_Exercise prompt:_ If a record holds a picture, leave the picture out and repeat everything else exactly.

_Listed entries:_
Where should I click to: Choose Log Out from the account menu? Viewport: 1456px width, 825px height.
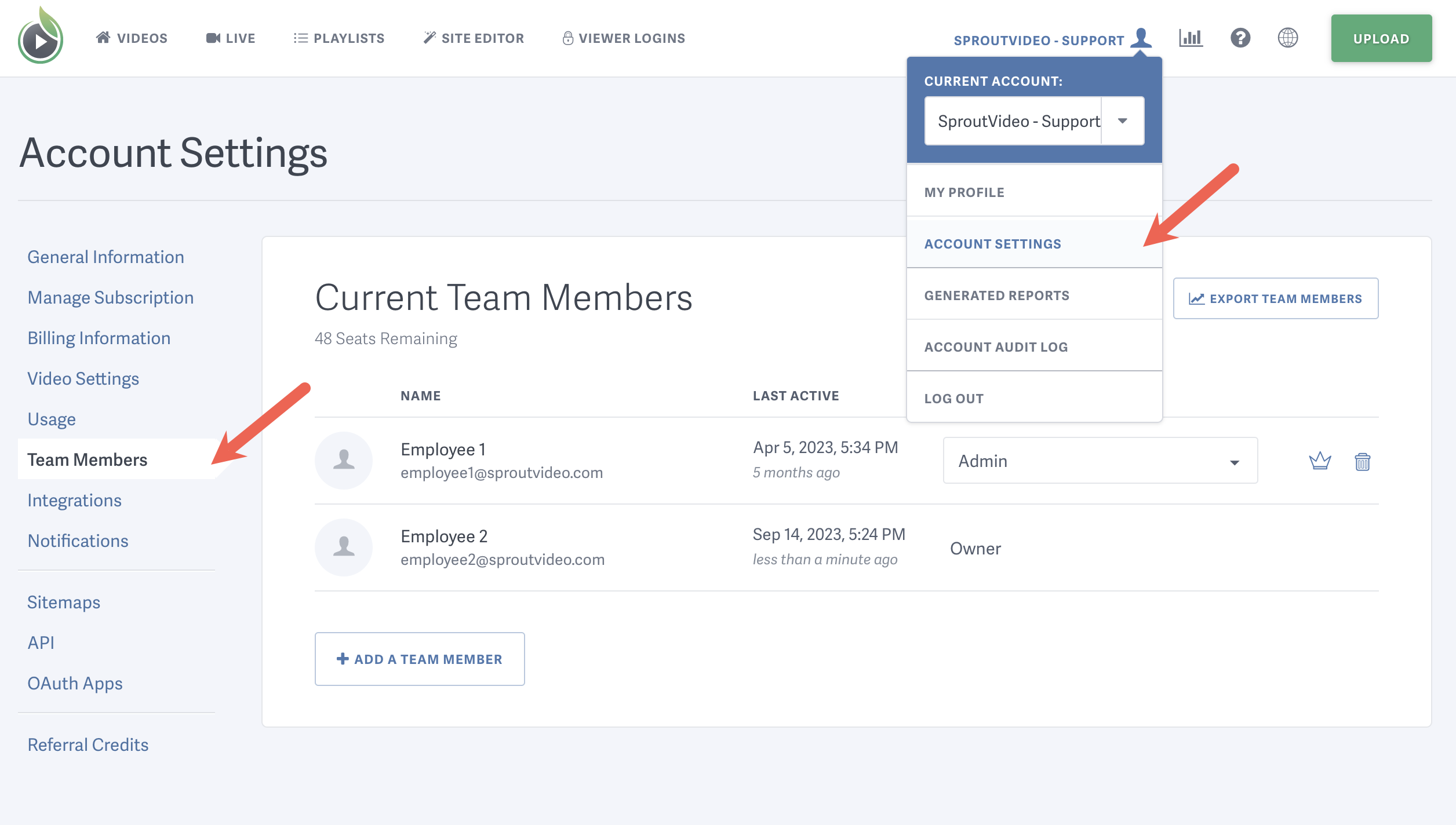[953, 398]
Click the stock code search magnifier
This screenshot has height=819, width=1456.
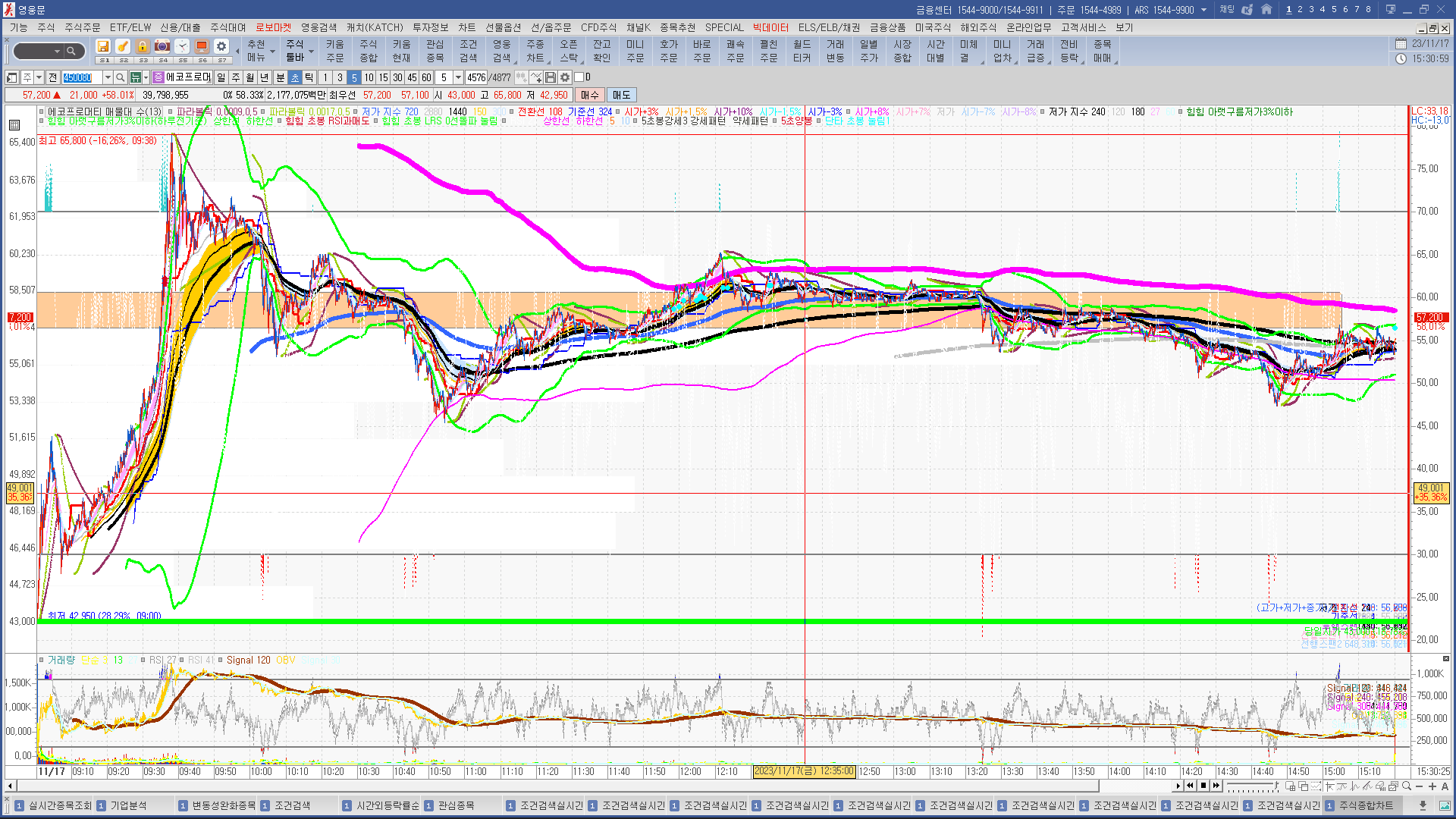click(x=120, y=77)
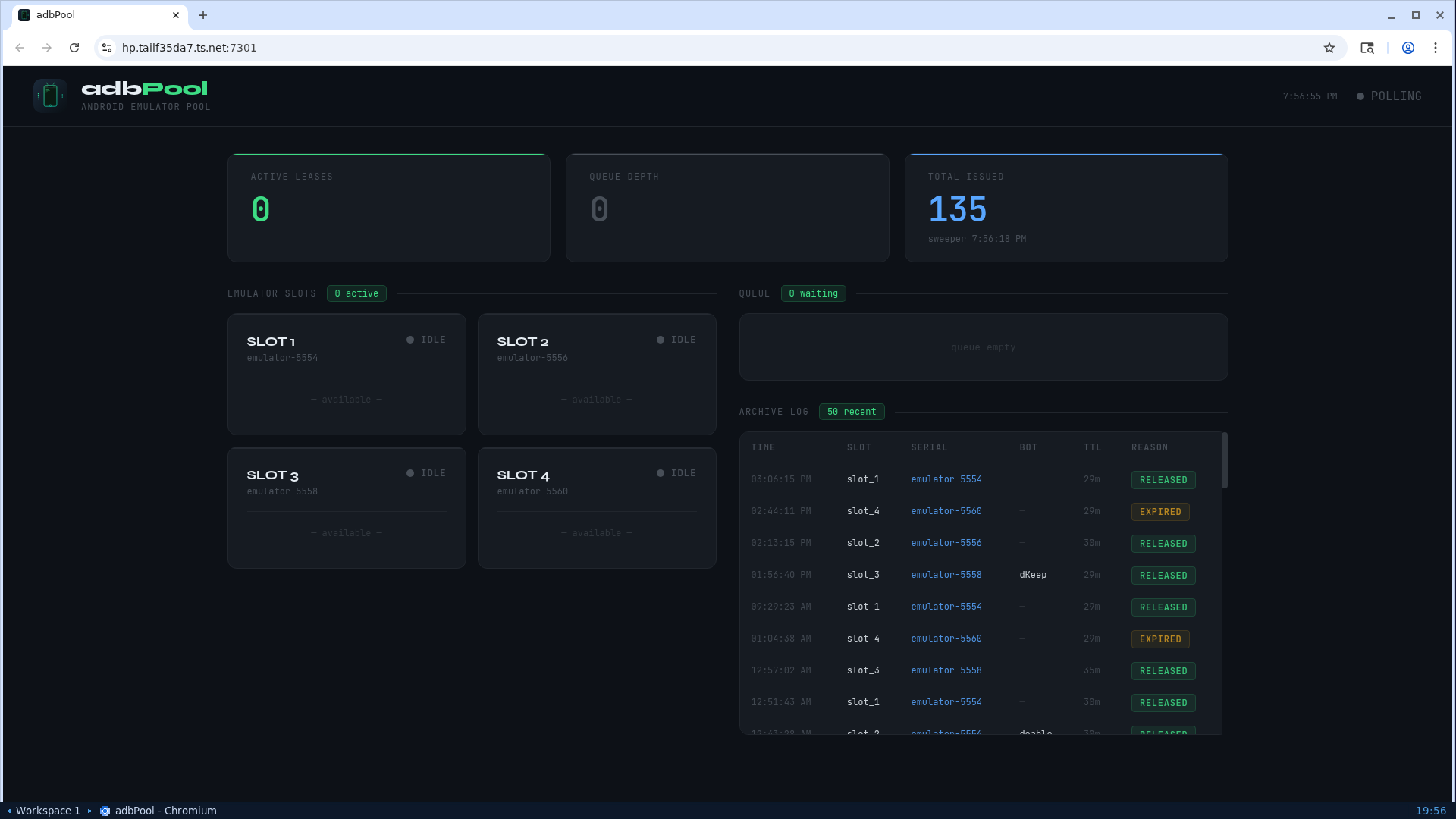Click the archive log scrollbar
This screenshot has height=819, width=1456.
tap(1223, 460)
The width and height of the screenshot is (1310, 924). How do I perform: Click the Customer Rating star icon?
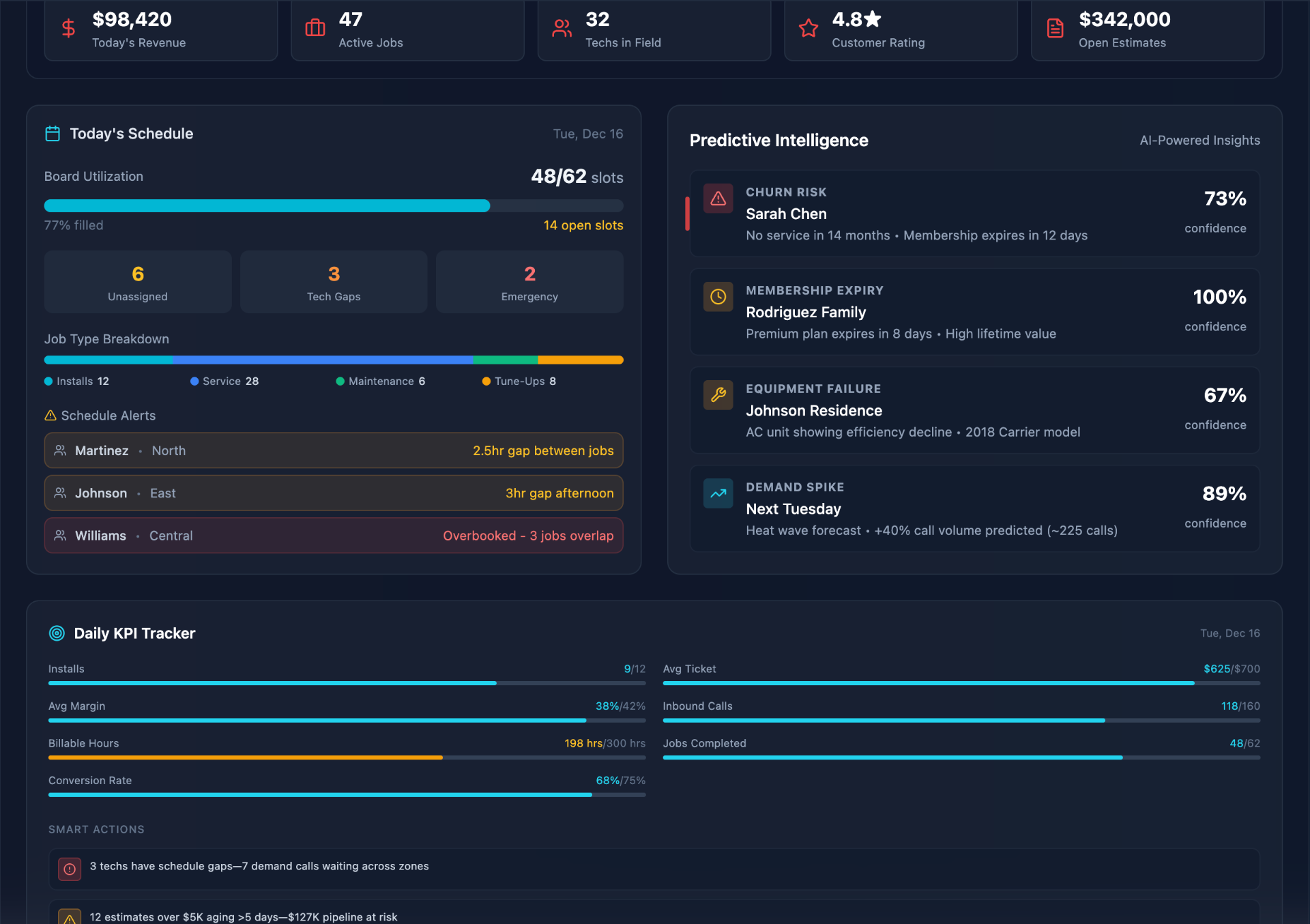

_Final answer:_
Where should I click to: Choose Log Out from the account menu? Viewport: 1456px width, 825px height.
[953, 398]
Click the stock code search magnifier
This screenshot has height=819, width=1456.
click(x=120, y=77)
Click the archive log scrollbar
This screenshot has height=819, width=1456.
tap(1223, 460)
The width and height of the screenshot is (1310, 924). How do I perform: Click the Customer Rating star icon?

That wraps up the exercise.